##### EXERCISE DATA
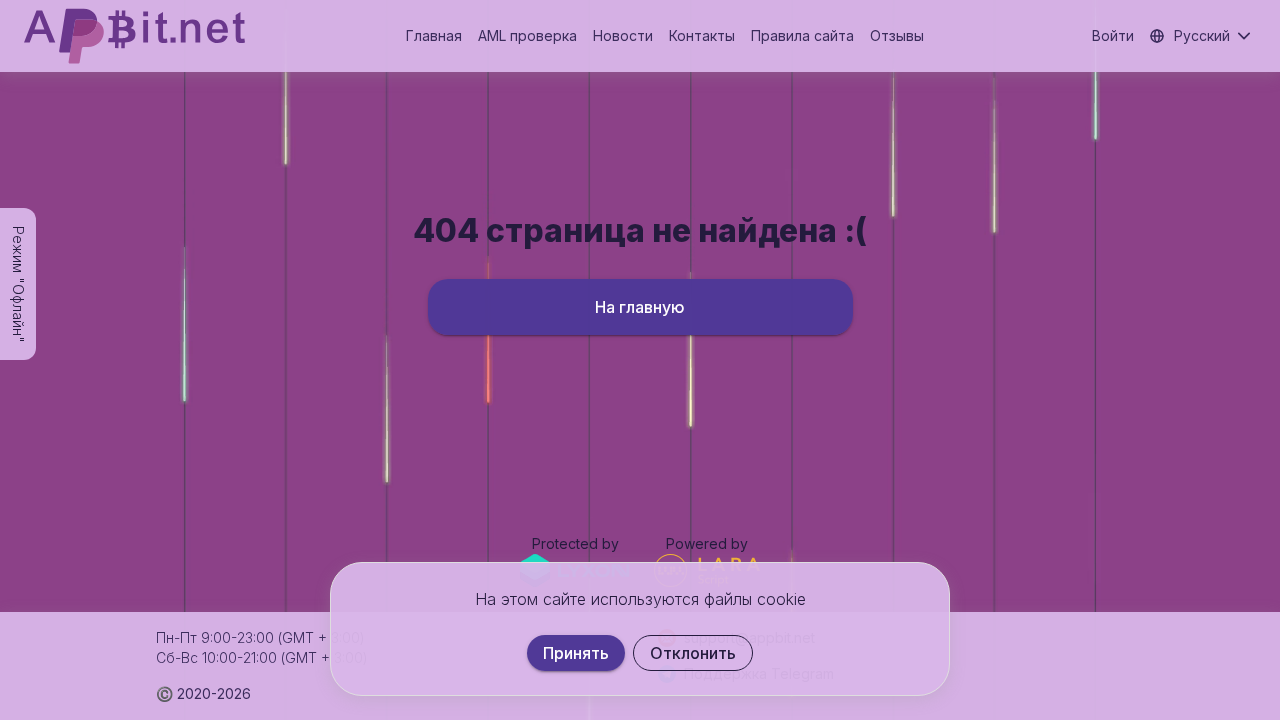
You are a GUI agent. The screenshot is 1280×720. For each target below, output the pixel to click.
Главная (434, 35)
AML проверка (527, 35)
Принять (576, 653)
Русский (1202, 35)
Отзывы (897, 35)
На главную (640, 307)
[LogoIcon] (134, 36)
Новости (623, 35)
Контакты (702, 35)
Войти (1113, 35)
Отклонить (693, 653)
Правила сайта (802, 35)
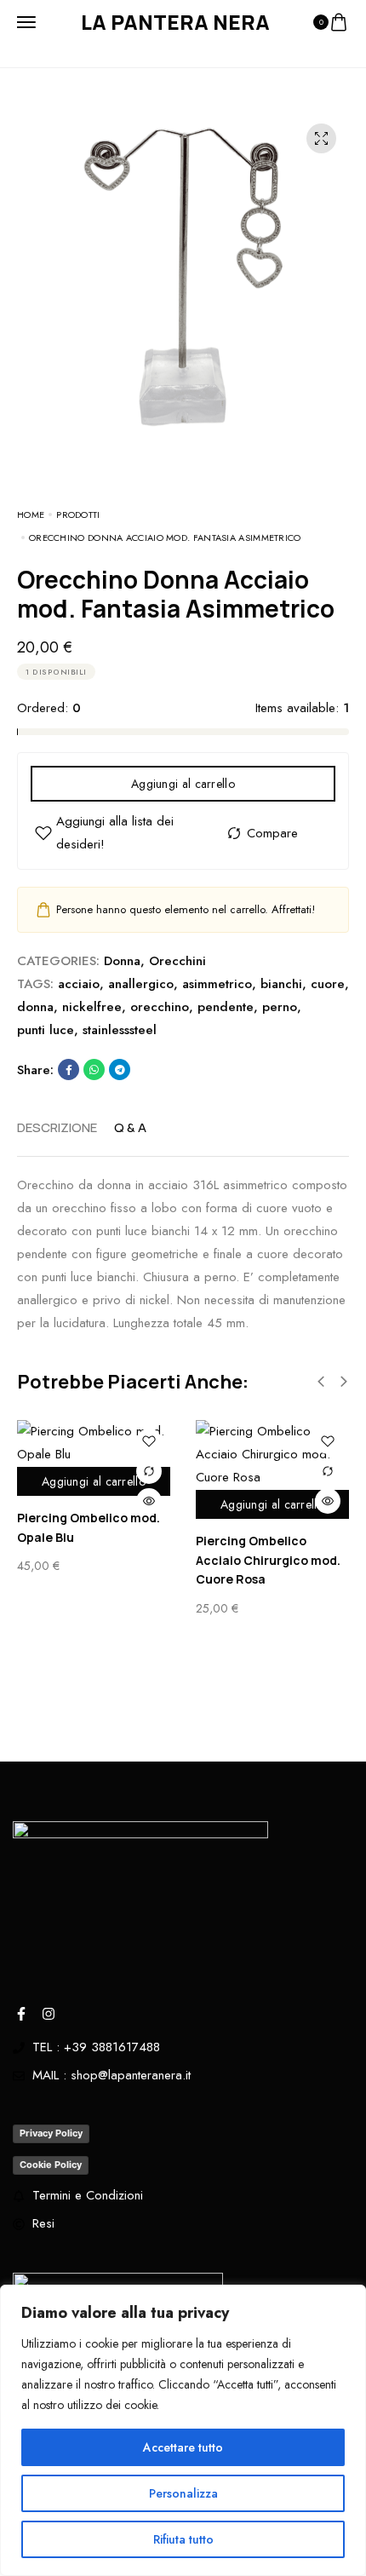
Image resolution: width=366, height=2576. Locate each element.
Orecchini (177, 961)
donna (35, 1007)
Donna (122, 961)
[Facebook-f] (21, 2013)
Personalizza (183, 2493)
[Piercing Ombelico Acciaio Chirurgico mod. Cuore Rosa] (272, 1454)
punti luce (45, 1030)
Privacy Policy (51, 2133)
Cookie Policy (51, 2165)
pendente (225, 1007)
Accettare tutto (183, 2447)
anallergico (141, 984)
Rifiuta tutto (183, 2539)
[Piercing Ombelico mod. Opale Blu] (93, 1443)
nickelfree (92, 1007)
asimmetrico (217, 984)
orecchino (159, 1007)
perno (279, 1007)
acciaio (79, 984)
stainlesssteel (120, 1030)
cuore (328, 984)
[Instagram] (48, 2013)
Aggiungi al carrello (183, 783)
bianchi (281, 984)
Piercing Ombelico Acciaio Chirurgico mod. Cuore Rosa (268, 1559)
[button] (321, 1382)
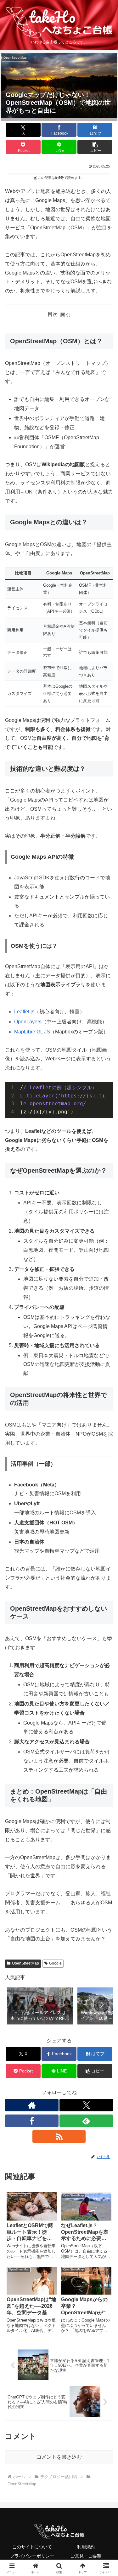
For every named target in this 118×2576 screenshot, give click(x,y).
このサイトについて (32, 2546)
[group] (40, 2006)
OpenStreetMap (25, 1963)
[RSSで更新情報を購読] (59, 2136)
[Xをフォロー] (86, 2105)
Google (55, 1963)
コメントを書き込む (59, 2457)
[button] (94, 147)
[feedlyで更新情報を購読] (86, 2121)
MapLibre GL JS (32, 1031)
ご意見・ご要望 (85, 2555)
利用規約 (86, 2546)
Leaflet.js (24, 1011)
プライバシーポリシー (32, 2555)
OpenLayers (28, 1021)
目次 (53, 314)
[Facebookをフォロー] (32, 2121)
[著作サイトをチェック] (32, 2105)
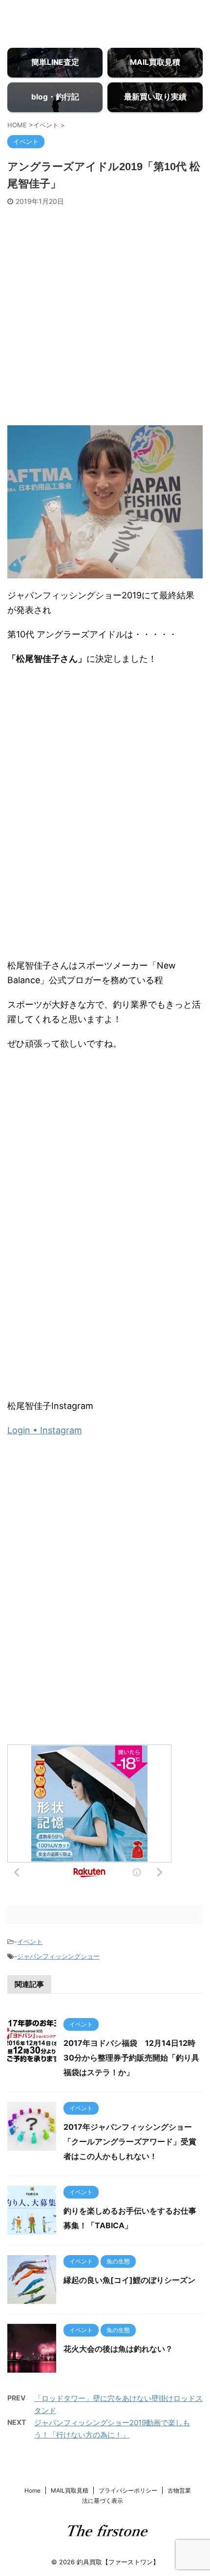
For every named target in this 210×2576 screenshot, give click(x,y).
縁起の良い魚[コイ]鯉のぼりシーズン (129, 2280)
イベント (29, 1941)
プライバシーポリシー (128, 2490)
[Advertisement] (105, 315)
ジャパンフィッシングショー (58, 1956)
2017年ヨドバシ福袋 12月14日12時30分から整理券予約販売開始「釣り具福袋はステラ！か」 (131, 2057)
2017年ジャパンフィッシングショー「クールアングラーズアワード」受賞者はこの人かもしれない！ (129, 2141)
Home (32, 2490)
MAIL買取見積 (69, 2490)
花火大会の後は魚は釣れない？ (118, 2349)
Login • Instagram (44, 1430)
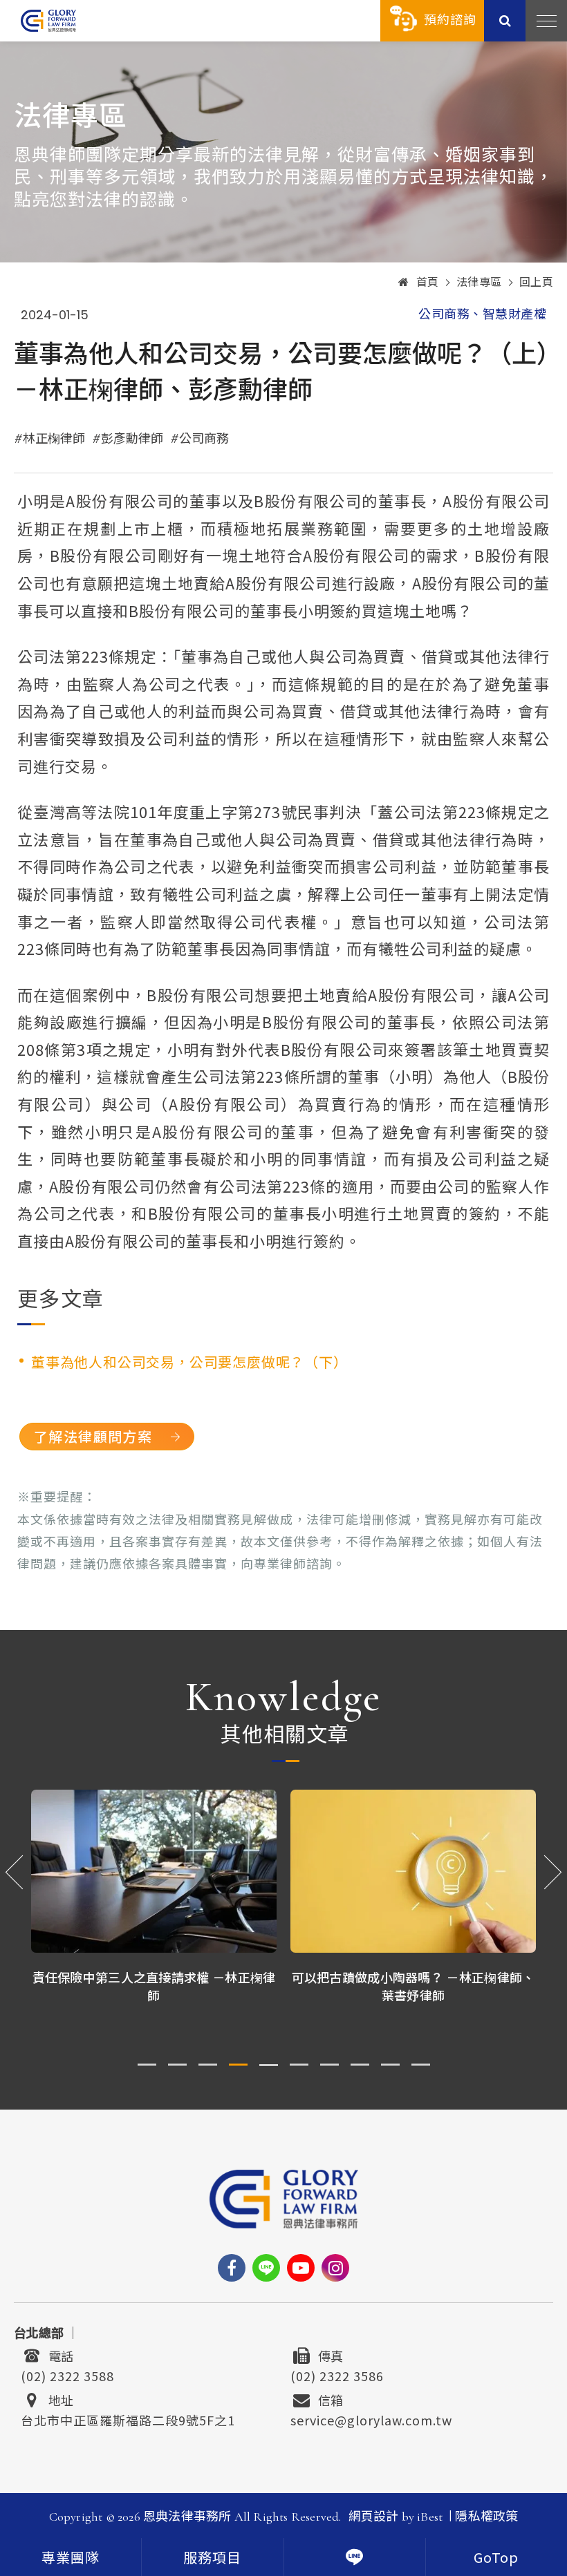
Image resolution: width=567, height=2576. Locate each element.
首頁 (427, 283)
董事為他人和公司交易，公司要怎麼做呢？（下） (189, 1362)
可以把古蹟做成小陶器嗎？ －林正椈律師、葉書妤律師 (154, 1985)
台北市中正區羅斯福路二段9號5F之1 (128, 2418)
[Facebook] (231, 2268)
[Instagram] (335, 2268)
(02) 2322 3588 (67, 2374)
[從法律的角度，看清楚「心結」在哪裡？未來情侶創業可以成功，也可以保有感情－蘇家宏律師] (413, 1871)
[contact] (354, 2557)
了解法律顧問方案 (93, 1436)
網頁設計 (373, 2516)
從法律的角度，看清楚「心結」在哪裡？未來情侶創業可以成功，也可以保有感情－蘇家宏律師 (413, 1994)
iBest (430, 2516)
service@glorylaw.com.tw (371, 2418)
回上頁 (536, 283)
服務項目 (212, 2558)
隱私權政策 (486, 2516)
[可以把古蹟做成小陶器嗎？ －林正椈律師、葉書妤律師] (154, 1871)
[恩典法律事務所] (48, 20)
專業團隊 (70, 2558)
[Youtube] (301, 2268)
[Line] (266, 2268)
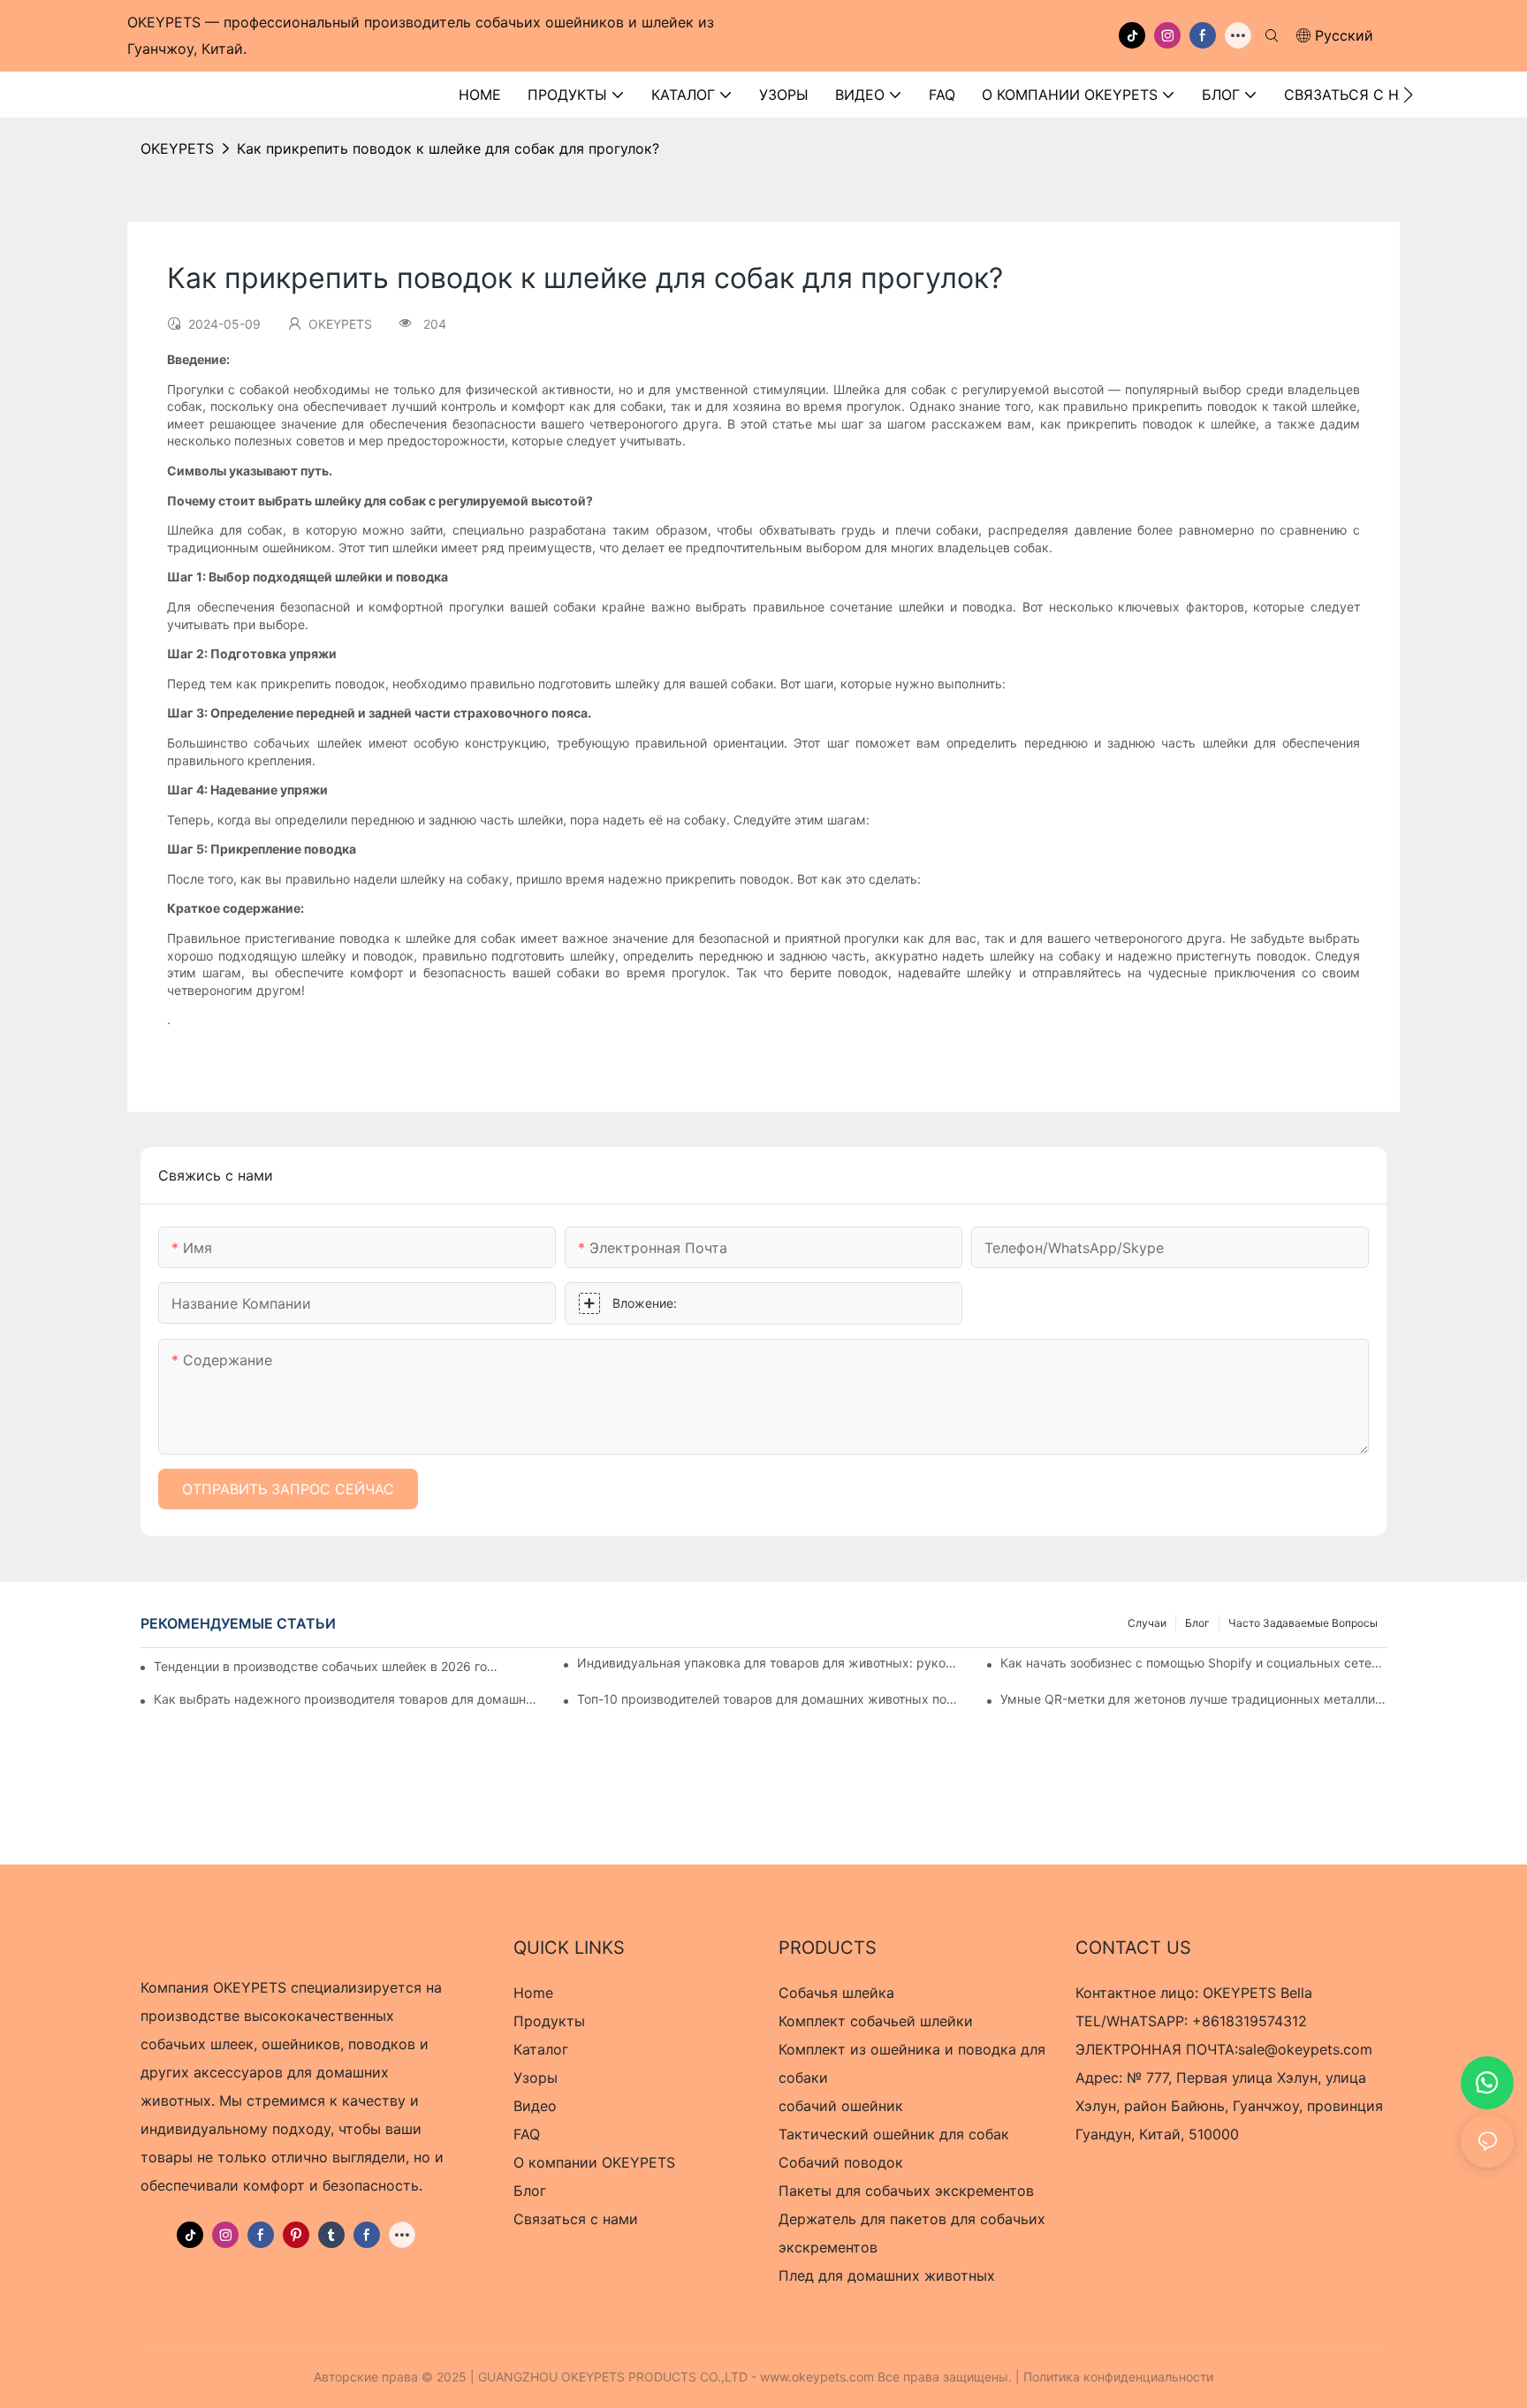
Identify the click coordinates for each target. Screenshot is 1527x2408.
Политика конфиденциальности (1118, 2376)
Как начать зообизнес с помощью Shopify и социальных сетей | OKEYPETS (1193, 1662)
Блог (1197, 1622)
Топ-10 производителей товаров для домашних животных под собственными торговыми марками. (770, 1698)
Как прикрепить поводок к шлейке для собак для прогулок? (448, 148)
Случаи (1147, 1622)
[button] (1408, 95)
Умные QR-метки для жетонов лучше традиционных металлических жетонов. (1193, 1698)
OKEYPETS (177, 148)
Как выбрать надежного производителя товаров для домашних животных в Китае (347, 1698)
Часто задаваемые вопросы (1303, 1622)
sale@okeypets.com (1305, 2049)
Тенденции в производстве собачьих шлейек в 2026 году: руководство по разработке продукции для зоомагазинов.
##########
[TASK INSTRUCTIONS] Could you output exactly the lines above, from the line with "На главную (640, 307)" up to and including the line with "[Instagram] (48, 2013)", and nothing else, skipping the pictures?

[RESPONSE AREA]
На главную (640, 307)
[LogoIcon] (134, 36)
Новости (623, 35)
Контакты (702, 35)
Войти (1113, 35)
Отклонить (693, 653)
Правила сайта (802, 35)
Image resolution: width=366, height=2576. Locate each element.
Orecchini (177, 961)
donna (35, 1007)
Donna (122, 961)
[Facebook-f] (21, 2013)
Personalizza (183, 2493)
[Piercing Ombelico Acciaio Chirurgico mod. Cuore Rosa] (272, 1454)
punti luce (45, 1030)
Privacy Policy (51, 2133)
Cookie Policy (51, 2165)
pendente (225, 1007)
Accettare tutto (183, 2447)
anallergico (141, 984)
Rifiuta tutto (183, 2539)
[Piercing Ombelico mod. Opale Blu] (93, 1443)
nickelfree (92, 1007)
asimmetrico (217, 984)
orecchino (159, 1007)
perno (279, 1007)
acciaio (79, 984)
stainlesssteel (120, 1030)
cuore (328, 984)
[Instagram] (48, 2013)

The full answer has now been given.